Specific eating advice
“These results emphasise that when we refer to the elderly in general, we’re including in that the very active and healthy 65-year-olds; people in their 70s who may be overweight, obese and inactive; and individuals in their 80s and 90s who may be experiencing reduced appetites and mobility challenges,” says Dr O’Reilly.
“Specific eating advice may be needed to address some of these individuals’ needs.
“It’s also worth highlighting that for those living on their own, there may be reduced motivation to prepare meals ‘for one’, especially if they have lost their spouse who did this. For those with poor appetites or struggling to prepare food, ensuring that every meal is highly nutritious is key.”
Healthy eating advice is similar to that at any other stage of our adult life – and it needs to be adjusted according to gender, weight and activity level, but Dr O’Reilly says there are some broad guidelines which the elderly should adhere to.
“Aim for seven servings of fruits and vegetables each day as these are a great source of vitamins, minerals and fibre,” she advises. “And try to base your meals around wholegrain carbohydrates, ensuring a good source of energy and fibre.
“Foods high in protein are very important to maintain healthy muscles so make sure to include lean meat, poultry, beans, eggs and fish. Try to have oily fish twice a week - salmon, sardines or tuna are rich in omega 3 fats and these have an important role to play in your cardiac health and cholesterol levels.
“Also you need three servings of low-fat dairy foods (milk, yoghurt, or cheese) every day to maintain your bone health.

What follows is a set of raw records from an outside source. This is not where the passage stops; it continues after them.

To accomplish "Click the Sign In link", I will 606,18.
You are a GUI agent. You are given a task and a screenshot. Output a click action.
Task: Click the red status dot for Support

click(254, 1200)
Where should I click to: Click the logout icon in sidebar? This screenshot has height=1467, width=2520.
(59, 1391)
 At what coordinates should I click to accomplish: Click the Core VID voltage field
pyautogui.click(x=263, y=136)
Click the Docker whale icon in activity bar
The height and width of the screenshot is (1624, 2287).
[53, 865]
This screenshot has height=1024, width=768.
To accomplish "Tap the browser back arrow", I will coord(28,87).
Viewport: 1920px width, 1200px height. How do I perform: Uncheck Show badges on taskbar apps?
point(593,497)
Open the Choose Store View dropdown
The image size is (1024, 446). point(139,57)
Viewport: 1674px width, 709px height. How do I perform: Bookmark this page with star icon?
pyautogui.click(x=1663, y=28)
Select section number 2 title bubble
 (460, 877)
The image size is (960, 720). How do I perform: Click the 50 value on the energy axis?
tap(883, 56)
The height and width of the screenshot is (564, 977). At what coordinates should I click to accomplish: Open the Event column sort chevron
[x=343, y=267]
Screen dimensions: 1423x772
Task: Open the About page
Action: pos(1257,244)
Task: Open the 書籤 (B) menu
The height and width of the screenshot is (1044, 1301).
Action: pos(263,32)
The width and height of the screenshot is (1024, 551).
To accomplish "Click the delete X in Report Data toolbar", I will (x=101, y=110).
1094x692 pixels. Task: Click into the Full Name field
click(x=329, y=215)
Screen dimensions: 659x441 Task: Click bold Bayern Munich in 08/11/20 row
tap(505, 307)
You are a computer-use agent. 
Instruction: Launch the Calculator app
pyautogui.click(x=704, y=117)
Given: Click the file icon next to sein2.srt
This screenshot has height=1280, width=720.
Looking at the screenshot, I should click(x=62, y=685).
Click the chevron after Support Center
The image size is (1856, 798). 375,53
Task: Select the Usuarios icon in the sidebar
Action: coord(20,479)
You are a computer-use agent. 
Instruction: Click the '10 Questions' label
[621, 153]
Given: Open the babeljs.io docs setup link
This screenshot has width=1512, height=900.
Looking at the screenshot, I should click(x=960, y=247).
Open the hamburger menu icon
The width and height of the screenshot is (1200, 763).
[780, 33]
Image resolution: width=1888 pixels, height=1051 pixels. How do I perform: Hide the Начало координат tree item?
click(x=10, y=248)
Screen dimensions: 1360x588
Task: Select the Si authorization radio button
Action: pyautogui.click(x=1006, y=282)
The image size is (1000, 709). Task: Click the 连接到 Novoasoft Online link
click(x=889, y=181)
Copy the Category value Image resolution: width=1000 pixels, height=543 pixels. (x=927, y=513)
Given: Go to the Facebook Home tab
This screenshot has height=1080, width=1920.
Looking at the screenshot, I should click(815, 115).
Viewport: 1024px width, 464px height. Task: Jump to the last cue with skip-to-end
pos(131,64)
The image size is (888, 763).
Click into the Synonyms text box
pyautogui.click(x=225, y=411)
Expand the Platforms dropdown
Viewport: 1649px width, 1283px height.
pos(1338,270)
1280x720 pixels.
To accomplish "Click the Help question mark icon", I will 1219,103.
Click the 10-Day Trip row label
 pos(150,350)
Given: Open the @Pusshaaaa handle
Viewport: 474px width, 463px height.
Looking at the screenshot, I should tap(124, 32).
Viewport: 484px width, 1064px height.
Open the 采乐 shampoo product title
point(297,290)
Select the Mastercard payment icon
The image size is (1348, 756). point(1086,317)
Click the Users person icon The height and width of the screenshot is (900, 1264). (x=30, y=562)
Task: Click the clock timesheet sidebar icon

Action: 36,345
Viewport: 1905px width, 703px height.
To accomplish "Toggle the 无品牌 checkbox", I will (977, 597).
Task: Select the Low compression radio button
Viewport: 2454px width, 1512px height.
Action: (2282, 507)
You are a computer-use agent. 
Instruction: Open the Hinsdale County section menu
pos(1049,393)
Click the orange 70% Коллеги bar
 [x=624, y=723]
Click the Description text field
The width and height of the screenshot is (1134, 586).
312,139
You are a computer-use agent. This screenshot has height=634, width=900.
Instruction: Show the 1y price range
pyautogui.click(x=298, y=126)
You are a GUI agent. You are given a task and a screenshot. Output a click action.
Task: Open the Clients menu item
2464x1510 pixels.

And it’s important also to keep your body hydrated, so drink plenty of fluids.”
Healthy eating and regular physical activity always have a positive impact on how we feel. And if we maintain a healthy lifestyle as we get older, we will feel better and enjoy this new stage of our lives.
During the Pfizer Healthy Town initiative, the older population of Tullamore is being encouraged to get moving - and according to the HSE it is never too late to start an exercise plan.
“Every one of every age can benefit from being active,” says a spokesman. “If you have a chronic condition such as diabetes, heart disease or osteoarthritis or if you have symptoms such as chest pain or pressure, dizziness or joint pain, talk to your GP before you increase your activity levels, but most health conditions are helped by being physically active.
“Being active also helps reduce your risk of falls, helps to maintain healthy bones, muscles and joints, and can improve your balance and coordination and allow you to continue to live independently and lastly, it really will help you to feel great.”
• Take it easy. Begin with five to 10 minutes a few times a week and gradually increase to reach the recommended 30 minutes five days a week
• Wear proper fitting shoes. If are buying new shoes, have your feet properly measured by an expert in a shoe shop or a sports shop
• Walk as much as possible – it is a great form of activity and it’s free
• Active holidays or days out. There are many beautiful rural areas, parks/beaches where it is safe to walk
• Active housework. Gardening, washing floors and windows are good ways of keeping active around the house
• Join a group. There are many group activities for older people, including Men's Sheds for men. A Go for Life programme is running in many communities
• Be active indoors. Shopping centres are a good place to walk when the weather is bad
• Move in your chair
• Adapt. If you have a movement or sensory difficulty you can adapt the activity
• Health checks - Avail of health checks on offer including www.bowelscreen.ie.